New Evidence Proves Saccorhytus Is Ecdysozoan

Chinese Academy of Sciences

An international research team led by Dr. ZHANG Huaqiao from the Nanjing Institute of Geology and Palaeontology of the Chinese Academy of Sciences (NIGPAS) has used hundreds of new fossil specimens to clarify the anatomy and evolutionary affinity of Saccorhytus, originally thought to be a deuterostome.

The study was published in Nature on Aug. 17.

Dr. LIU Yunhuan from Chang'an University, Dr. XIAO Shuhai from Virginia Tech, Dr. Philip C. J. Donoghue and Miss Emily Carlisle from the University of Bristol, and Dr. Michael Steiner from Shandong University of Science and Technology were also involved in the study.

Saccorhytus, which was originally described in 2017, was discovered from the Cambrian Fortunian Zhangjiagou section of southern Shaanxi Province, China. It was interpreted to be an ancestral deuterostome. It is microscopic in size-about a millimetre in diameter-and resembles a spiky, wrinkly sack. Its mouth is surrounded by radial folds, nodes, and holes that were originally interpreted as pharyngeal openings-a primitive feature of deuterostomes.

However, the evidence supporting Saccorhytus being a deuterostome was always very weak. Were those holes around the mouth really pharyngeal openings?

To address this question, the research team collected hundreds of new Saccorhytus specimens from the Cambrian Fortunian Zhangjiagou and Shizhonggou sections of southern Shaanxi Province. Many of the specimens were much better preserved than any seen before, thus providing new information about the anatomy and evolutionary affinity of Saccorhytus.

Based on these discoveries, the anatomy of Saccorhytus is now clear. Saccorhytus has a millimetric, ellipsoidal body, with one half slightly wider than the other half. Its integument is two-layered and non-ciliated. The mouth is situated terminally, and is surrounded by radial folds, one circlet of circumoral protuberances, and one to five large protuberances on one side of the body; all protuberances have a central main spine flanked by two lateral spines with a closed tip.
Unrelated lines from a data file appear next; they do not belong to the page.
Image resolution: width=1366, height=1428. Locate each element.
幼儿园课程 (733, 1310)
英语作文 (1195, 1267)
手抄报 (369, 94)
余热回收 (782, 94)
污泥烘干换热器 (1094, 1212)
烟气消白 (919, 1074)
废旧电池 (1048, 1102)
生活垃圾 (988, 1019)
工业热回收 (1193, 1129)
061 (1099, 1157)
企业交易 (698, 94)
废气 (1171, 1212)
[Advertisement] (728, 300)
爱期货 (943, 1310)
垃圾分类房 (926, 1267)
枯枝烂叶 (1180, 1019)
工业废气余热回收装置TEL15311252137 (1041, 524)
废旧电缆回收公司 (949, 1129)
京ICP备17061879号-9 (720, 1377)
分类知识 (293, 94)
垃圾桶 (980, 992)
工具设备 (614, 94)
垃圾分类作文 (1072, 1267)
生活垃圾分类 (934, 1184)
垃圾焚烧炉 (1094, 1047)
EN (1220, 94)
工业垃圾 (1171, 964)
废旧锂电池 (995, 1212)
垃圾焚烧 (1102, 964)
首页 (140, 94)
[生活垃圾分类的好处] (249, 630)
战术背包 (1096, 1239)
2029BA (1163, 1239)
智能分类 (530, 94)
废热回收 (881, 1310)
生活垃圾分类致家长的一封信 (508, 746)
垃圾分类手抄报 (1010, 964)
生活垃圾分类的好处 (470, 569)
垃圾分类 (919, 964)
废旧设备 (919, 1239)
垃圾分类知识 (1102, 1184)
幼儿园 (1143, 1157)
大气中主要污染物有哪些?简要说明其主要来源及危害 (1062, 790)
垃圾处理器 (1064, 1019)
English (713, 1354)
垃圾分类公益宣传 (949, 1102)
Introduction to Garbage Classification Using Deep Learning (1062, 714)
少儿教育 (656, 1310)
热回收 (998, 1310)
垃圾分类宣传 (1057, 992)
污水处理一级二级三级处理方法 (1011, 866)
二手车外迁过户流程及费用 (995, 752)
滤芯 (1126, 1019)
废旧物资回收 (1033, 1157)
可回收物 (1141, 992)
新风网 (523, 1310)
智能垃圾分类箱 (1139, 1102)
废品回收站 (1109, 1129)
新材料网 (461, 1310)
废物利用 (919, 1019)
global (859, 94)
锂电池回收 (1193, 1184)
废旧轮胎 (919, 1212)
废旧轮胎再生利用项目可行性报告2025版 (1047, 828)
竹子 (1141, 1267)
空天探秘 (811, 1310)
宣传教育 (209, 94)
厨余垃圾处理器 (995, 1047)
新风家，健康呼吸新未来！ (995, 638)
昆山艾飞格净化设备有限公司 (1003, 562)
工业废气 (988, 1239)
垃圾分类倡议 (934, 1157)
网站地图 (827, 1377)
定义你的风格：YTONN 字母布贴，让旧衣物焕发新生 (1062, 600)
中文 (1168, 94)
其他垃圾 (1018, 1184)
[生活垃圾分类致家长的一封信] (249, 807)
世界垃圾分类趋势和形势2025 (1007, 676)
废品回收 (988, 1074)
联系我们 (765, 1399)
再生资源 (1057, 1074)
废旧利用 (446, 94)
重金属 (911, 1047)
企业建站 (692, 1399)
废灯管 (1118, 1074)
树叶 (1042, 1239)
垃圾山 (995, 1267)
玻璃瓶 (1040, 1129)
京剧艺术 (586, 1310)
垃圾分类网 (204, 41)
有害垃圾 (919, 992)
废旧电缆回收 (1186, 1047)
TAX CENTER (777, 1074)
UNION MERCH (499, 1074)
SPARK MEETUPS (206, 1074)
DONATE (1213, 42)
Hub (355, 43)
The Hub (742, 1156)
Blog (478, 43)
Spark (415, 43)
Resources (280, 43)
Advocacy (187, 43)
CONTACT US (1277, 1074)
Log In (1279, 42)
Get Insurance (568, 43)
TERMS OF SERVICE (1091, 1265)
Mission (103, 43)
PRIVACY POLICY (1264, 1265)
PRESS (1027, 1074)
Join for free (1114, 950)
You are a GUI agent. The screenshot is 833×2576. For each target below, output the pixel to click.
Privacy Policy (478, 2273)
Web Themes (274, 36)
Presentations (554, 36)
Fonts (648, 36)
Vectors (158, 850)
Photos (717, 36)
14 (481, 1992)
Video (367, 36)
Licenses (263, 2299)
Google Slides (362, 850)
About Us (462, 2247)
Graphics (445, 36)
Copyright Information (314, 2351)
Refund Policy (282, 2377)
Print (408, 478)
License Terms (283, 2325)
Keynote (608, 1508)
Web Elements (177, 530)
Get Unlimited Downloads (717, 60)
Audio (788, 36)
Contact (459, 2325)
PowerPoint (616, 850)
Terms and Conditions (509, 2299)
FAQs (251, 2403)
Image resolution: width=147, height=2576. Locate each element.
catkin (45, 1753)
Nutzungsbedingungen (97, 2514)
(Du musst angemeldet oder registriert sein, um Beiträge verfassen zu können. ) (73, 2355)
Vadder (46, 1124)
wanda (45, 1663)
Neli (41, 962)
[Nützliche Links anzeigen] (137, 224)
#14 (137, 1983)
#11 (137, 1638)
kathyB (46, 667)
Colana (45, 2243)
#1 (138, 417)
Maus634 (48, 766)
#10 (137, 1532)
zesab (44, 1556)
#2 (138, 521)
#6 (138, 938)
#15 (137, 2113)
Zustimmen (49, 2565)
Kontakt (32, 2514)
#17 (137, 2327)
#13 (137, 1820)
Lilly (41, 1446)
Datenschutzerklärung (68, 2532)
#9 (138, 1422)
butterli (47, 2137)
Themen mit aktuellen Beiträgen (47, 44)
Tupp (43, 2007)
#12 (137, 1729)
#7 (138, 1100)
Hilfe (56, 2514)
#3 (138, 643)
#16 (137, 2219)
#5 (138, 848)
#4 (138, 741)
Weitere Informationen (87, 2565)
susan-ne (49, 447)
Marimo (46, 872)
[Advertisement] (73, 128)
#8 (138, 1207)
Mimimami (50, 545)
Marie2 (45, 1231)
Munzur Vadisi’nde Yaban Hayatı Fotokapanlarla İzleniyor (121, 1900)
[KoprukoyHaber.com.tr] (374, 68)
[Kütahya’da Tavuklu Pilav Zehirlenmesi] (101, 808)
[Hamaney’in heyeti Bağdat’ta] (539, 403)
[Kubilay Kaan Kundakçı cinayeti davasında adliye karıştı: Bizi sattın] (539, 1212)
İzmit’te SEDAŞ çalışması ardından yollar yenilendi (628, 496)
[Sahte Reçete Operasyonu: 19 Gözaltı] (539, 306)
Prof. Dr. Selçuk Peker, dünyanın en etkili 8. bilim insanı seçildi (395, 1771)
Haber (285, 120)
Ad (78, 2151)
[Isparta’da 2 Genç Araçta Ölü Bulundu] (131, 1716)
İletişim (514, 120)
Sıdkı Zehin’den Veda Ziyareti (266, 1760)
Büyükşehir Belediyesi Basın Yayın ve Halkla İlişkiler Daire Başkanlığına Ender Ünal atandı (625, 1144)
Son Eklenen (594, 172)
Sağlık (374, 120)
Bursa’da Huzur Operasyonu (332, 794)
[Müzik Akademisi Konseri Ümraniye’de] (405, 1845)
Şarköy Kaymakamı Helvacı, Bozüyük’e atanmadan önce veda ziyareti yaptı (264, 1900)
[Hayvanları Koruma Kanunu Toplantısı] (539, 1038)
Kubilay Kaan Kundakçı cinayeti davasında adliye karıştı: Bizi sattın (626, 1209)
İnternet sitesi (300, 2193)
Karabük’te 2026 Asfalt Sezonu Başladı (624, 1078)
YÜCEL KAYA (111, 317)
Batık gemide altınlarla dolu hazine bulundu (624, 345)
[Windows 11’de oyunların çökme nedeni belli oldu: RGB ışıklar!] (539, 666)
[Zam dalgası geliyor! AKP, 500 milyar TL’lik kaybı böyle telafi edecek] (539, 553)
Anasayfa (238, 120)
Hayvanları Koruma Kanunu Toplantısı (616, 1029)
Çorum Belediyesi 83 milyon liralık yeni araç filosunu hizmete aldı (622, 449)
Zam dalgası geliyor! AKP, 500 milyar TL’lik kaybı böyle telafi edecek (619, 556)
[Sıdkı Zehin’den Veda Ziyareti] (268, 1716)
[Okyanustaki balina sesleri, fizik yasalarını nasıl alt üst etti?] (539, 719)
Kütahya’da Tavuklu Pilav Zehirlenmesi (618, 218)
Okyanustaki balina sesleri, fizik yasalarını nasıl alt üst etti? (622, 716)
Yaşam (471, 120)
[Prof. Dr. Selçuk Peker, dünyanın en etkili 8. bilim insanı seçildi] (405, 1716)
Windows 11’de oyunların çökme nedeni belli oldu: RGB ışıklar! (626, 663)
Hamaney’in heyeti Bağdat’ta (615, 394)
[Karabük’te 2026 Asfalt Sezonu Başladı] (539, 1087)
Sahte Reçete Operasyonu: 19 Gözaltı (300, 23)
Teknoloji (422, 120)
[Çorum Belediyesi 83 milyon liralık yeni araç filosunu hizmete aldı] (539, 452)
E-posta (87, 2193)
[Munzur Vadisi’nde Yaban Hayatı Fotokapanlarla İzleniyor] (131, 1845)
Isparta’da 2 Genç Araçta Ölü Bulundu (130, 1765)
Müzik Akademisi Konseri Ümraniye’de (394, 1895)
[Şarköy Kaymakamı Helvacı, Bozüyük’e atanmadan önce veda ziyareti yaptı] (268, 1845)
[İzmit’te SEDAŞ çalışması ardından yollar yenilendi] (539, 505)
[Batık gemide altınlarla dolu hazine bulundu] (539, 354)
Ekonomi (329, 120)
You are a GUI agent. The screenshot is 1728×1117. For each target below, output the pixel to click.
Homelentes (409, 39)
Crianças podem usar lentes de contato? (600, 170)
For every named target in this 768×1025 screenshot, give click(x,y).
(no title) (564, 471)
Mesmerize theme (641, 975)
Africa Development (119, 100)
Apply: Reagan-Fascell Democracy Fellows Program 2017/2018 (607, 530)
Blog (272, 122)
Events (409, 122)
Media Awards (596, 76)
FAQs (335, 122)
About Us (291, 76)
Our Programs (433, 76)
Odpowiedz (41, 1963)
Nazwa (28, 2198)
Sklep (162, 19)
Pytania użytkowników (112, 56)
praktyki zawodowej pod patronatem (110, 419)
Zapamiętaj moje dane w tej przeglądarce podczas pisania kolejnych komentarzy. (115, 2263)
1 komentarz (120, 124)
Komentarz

Four to eight pairs of body cones are bilaterally arranged around the oral-aboral axis, each with an expanded conical base that is ornamented with longitudinal folds and supports an apical spine with a closed tip. Many nodes occur on the same side of the body as the large protuberances. In addition, many small, sharp-tipped spines are positioned on the aboral side of the body. No internal biological structures are preserved and the anus is absent.

The team interpreted the integument as cuticle rather than epidermis. This is because cuticle contains multiple sub-layers (i.e., epicuticle, exocuticle, and endocuticle), whereas epidermis contains a single, very thin layer of epithelial cells. Furthermore, cuticle is decay-resistant and has relatively high fossilization potential, whereas epidermis is soft and decays quickly after death.

This interpretation is consistent with the abundance of Saccorhytus specimens in the studied rocks, indicating that they have relatively high preservation potential. It is also consistent with experimental taphonomy on ecdysozoans, which shows that ecdysozoan epidermis, muscles, and visceral organs decay very quickly after death, leaving only cuticular structures and intestines.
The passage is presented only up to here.